Ghana: Increase in Cocoa Price Encouraging but …

A new price of GH¢1,308.00 for a bag of cocoa has been announced by the government to take effect from the 2023/2024 cocoa season, and it is 63.5 per cent increase over the previous price of GH¢800.00.

Thus, the current price of a tonne increases from GH¢12,800.00 to GH¢ 20,943.00.

A media report states that it was all joy last Saturday in Tepa when President Nana Addo Dankwa Akufo-Addo announced the new price at a programme there.

According to the report, farmers thronged the front of the podium on which the President was speaking and expressed thunderous cheers for the new price.

The farmers have every cause to jubilate and we give the government all the commendation for the price increase because the price of cocoa has influenced efforts in its increased production since the colonial times.

It will be recalled that a coalition of British chocolate manufacturers began buying cocoa beans in the country, led by WA Cadbury, a subsidiary of Cadbury Brothers.

Then in the 1930s, realising the importance of cocoa to the lives of farmers and the country’s economy, the government took over the industry by setting up a body for a buying monopoly.

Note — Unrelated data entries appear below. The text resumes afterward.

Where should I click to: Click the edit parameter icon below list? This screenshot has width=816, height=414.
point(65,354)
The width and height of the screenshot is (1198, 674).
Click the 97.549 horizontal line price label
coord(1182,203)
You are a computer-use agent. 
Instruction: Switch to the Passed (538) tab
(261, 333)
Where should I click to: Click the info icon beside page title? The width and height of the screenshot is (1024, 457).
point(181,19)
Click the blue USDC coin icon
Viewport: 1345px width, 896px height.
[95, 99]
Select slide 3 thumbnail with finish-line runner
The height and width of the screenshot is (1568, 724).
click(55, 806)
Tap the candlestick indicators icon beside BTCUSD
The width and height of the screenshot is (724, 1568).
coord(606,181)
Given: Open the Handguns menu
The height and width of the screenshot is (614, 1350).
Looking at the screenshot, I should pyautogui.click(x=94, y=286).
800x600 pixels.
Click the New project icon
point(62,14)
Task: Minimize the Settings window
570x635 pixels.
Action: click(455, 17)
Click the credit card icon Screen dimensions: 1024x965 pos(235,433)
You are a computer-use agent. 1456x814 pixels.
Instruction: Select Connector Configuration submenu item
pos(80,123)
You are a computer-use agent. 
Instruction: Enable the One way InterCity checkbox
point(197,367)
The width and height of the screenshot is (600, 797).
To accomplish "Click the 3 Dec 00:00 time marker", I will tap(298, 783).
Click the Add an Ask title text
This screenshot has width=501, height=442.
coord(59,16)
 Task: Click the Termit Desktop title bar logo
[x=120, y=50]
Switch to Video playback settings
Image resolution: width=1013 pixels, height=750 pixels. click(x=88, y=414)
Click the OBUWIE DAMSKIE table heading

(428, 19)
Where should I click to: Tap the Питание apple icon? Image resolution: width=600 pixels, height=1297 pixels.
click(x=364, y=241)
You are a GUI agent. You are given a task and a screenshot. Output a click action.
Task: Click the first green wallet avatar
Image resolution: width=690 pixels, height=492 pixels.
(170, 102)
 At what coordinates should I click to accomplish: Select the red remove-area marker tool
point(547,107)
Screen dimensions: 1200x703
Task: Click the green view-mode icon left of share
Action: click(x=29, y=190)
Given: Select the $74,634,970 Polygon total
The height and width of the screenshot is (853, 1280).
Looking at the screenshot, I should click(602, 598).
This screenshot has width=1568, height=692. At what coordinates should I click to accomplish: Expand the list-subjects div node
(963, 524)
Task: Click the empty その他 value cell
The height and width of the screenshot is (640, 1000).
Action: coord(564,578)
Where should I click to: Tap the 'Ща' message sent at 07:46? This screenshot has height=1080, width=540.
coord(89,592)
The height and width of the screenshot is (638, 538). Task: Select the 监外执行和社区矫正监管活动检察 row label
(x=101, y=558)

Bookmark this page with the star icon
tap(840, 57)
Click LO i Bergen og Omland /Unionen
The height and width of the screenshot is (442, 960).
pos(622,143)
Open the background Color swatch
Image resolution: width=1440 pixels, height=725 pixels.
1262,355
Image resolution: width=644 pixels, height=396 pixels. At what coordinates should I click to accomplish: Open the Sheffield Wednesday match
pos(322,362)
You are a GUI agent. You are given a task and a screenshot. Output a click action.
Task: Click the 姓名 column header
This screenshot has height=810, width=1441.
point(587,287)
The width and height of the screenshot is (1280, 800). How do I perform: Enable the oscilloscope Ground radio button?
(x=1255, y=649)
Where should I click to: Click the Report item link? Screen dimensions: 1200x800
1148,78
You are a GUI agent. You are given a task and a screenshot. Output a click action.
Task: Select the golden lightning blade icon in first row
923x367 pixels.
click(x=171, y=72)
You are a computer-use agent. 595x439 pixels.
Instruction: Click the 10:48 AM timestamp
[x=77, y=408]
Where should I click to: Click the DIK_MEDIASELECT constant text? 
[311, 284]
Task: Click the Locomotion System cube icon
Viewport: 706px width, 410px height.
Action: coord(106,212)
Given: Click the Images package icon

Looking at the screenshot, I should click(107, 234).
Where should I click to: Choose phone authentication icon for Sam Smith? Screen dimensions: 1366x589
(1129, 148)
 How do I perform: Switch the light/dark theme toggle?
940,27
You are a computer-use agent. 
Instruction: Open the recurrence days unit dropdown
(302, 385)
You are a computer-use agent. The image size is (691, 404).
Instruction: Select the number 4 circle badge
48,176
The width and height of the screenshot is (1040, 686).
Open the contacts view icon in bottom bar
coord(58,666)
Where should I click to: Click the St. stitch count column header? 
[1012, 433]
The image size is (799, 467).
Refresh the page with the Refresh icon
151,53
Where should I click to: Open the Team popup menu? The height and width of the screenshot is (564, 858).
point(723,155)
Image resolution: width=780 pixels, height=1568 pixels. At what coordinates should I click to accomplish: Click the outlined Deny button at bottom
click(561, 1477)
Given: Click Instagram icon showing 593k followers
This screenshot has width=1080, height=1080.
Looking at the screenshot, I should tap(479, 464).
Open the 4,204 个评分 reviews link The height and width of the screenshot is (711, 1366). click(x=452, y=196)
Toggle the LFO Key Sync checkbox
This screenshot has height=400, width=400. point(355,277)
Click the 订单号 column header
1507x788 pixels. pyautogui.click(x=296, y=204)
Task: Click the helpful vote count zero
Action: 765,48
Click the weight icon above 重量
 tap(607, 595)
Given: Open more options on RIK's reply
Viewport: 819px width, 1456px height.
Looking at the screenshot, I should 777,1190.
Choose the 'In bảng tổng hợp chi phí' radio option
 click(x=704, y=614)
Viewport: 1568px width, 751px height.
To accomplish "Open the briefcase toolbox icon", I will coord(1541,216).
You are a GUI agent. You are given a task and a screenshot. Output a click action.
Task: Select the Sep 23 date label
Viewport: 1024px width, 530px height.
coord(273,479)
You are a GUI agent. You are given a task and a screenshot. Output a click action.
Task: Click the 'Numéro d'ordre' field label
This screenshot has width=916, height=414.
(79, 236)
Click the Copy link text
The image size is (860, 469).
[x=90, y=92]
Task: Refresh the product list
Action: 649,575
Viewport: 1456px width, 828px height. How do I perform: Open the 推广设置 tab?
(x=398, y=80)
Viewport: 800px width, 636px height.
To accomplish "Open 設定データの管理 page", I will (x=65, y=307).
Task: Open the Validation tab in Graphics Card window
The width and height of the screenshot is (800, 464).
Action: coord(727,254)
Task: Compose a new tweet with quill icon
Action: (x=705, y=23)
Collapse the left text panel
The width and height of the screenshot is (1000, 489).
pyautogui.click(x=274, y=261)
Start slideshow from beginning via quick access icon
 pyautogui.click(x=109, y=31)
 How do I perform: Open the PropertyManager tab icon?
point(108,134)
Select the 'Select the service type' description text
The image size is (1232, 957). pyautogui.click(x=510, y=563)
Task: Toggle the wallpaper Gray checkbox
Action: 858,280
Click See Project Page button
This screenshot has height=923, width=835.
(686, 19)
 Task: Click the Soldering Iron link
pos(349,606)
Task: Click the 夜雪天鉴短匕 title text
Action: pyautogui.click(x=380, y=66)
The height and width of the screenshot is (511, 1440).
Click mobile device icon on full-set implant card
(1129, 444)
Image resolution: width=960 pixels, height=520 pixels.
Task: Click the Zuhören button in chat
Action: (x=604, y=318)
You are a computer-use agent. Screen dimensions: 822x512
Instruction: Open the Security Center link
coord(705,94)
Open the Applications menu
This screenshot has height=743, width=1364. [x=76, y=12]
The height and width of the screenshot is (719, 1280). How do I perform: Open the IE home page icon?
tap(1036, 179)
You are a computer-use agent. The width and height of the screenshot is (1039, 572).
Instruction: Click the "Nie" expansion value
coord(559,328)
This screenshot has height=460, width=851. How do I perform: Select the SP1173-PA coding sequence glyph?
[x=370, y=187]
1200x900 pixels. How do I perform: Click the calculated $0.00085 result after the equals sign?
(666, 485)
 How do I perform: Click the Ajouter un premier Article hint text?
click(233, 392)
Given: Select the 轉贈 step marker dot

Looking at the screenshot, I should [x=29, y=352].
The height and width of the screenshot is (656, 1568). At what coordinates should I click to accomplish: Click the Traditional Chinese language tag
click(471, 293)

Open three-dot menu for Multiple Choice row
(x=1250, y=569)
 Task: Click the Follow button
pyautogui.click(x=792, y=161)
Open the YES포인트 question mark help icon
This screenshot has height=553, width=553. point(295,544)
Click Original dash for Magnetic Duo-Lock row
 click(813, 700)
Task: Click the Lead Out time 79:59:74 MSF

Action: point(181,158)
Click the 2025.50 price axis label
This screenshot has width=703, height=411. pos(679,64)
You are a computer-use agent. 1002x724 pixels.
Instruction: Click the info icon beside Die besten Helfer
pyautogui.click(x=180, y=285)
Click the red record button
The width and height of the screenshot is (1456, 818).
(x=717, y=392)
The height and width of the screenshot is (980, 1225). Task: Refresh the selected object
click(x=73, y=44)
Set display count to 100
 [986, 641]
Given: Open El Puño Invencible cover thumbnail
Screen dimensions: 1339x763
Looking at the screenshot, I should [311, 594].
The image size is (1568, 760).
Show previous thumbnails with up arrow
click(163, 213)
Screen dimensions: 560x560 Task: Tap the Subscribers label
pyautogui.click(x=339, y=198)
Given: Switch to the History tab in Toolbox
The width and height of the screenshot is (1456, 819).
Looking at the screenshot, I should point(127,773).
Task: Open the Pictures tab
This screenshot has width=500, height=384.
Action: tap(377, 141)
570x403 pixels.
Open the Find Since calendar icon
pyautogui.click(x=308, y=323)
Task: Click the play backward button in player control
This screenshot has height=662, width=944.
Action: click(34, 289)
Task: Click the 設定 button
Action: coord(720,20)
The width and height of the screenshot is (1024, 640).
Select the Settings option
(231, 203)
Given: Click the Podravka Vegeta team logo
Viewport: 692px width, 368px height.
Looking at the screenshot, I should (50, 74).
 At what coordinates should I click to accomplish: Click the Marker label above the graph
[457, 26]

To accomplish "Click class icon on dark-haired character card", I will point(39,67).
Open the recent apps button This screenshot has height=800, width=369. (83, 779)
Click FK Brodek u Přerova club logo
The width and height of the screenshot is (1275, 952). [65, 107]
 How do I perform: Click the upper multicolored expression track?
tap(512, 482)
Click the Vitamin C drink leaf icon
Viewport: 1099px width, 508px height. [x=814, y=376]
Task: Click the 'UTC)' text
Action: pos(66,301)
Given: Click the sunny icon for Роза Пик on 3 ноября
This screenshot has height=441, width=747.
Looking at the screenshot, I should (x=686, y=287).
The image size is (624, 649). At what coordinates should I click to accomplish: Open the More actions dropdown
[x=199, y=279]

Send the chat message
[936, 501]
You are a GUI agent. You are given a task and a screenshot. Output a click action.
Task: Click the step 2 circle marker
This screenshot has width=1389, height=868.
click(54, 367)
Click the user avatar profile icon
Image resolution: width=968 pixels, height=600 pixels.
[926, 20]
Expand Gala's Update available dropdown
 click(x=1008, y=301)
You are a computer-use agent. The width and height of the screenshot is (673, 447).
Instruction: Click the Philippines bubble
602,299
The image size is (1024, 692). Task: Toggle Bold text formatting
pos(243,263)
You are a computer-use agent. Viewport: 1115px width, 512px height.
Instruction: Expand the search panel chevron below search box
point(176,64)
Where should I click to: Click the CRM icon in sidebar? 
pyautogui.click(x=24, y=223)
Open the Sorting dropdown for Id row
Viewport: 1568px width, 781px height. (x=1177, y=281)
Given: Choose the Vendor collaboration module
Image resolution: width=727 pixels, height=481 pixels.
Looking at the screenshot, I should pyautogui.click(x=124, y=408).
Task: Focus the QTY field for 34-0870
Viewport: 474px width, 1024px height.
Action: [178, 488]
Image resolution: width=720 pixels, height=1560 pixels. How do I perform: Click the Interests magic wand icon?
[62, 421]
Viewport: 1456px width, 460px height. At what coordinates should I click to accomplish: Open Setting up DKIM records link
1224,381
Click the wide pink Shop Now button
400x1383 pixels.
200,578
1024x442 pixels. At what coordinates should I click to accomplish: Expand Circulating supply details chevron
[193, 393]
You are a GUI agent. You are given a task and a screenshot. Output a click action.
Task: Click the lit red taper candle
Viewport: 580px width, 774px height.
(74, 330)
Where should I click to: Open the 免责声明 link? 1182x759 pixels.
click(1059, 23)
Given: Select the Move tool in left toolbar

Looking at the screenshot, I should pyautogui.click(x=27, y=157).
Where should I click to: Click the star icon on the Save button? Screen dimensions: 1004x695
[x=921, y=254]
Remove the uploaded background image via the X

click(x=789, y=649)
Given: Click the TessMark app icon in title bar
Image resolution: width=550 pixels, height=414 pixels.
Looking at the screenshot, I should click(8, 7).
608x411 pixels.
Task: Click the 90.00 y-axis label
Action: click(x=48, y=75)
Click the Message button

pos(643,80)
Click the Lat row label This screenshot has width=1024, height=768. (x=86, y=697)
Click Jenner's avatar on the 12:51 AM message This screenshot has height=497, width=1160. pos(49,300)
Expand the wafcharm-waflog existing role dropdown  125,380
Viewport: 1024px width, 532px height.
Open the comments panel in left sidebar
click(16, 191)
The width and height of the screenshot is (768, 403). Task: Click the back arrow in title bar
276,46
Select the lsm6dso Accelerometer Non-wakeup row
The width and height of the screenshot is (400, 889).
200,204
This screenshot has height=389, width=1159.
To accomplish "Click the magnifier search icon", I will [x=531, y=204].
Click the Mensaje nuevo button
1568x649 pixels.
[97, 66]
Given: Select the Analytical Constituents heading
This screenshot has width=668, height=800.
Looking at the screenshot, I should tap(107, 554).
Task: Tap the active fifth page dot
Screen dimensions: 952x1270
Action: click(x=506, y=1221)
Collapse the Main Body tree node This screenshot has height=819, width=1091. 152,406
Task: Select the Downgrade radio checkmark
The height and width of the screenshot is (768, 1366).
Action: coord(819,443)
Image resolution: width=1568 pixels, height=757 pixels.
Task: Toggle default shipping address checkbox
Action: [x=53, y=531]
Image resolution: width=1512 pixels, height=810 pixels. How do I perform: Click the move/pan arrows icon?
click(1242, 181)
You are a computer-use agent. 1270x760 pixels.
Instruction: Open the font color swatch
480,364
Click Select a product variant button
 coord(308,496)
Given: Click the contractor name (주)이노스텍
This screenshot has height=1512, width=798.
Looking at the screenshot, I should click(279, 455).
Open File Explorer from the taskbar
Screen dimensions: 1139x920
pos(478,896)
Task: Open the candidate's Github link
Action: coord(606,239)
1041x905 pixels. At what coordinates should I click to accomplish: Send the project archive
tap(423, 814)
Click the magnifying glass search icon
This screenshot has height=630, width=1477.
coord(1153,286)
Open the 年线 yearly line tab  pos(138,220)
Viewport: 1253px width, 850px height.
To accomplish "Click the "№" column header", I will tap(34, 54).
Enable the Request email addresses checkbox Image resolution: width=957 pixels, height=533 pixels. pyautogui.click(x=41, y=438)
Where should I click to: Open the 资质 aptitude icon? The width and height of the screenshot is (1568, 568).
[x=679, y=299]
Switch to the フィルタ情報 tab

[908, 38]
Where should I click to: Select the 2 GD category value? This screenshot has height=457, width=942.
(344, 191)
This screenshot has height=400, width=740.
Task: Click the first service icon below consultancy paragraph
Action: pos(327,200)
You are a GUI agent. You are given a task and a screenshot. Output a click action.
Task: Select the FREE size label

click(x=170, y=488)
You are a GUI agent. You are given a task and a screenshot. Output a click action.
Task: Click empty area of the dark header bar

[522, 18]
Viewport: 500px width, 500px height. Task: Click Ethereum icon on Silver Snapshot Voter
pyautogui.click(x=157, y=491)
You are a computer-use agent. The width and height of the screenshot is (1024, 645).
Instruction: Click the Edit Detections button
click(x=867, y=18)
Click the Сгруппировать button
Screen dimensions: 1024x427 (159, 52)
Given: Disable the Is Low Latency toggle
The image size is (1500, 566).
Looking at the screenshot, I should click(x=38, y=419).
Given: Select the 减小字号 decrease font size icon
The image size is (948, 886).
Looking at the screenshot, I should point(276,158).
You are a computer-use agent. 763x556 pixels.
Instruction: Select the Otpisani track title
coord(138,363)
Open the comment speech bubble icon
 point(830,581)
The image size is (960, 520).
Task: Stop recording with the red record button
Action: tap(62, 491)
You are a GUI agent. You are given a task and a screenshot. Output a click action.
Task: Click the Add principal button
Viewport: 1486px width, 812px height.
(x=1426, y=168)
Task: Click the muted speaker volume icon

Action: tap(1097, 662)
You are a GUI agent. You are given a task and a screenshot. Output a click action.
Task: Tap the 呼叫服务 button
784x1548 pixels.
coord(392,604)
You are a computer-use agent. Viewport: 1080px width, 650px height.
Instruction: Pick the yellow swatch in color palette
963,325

The body, which metamorphosed into Cocoa Marketing Board (CMB) in 1947, was meant to protect farmers from the volatile price fluctuations and this encouraged more production, to the extent that once upon the time, the country was the world’s leading producer of cocoa after its first official export of two bags in 1893.

In the 1970s, even though the world price of cocoa fell by two-thirds, Ghanaian farmers expressed dissatisfaction with the nearly 40 per cent of the world market price they were being offered.

As a result, some farmers stopped cultivating cocoa and that partly affected the country’s total yield at the world market and so lost its leading position there.

From the brief historical evidence we have provided and the expression of joy by farmers for the new price, we can see the price of cocoa playing a major role in its cultivation.

We know that the government is doing other things like subsidising the price of fertiliser for the cocoa farmers and spraying the cocoa trees, but it should continue to give a fair and remunerative price for farmers’ efforts and one, as usual, meant to improve their lives.

Probably that will encourage them to put in the efforts of old for the country to recapture its position as the leading producer of the agriculture produce.

This is important because cocoa is the mainstay of the Ghanaian economy and more yields of it, no doubt, will enhance the country’s economic growth.

We, however, wish to agree that all the threats to cocoa production in the country must be eliminated and these dangers are not limited to illegal mining and the smuggling of the beans to neighbouring countries.

Unchecked land acquisition by estate developers is emerging serious danger that must be nipped in the bud.

The truth is that this industry has already started being a threat to agriculture production in the country and it is about time the government stepped in to control matters.

If this is not done, the whole agriculture industry will be in jeopardy and cocoa production cannot escape the brunt.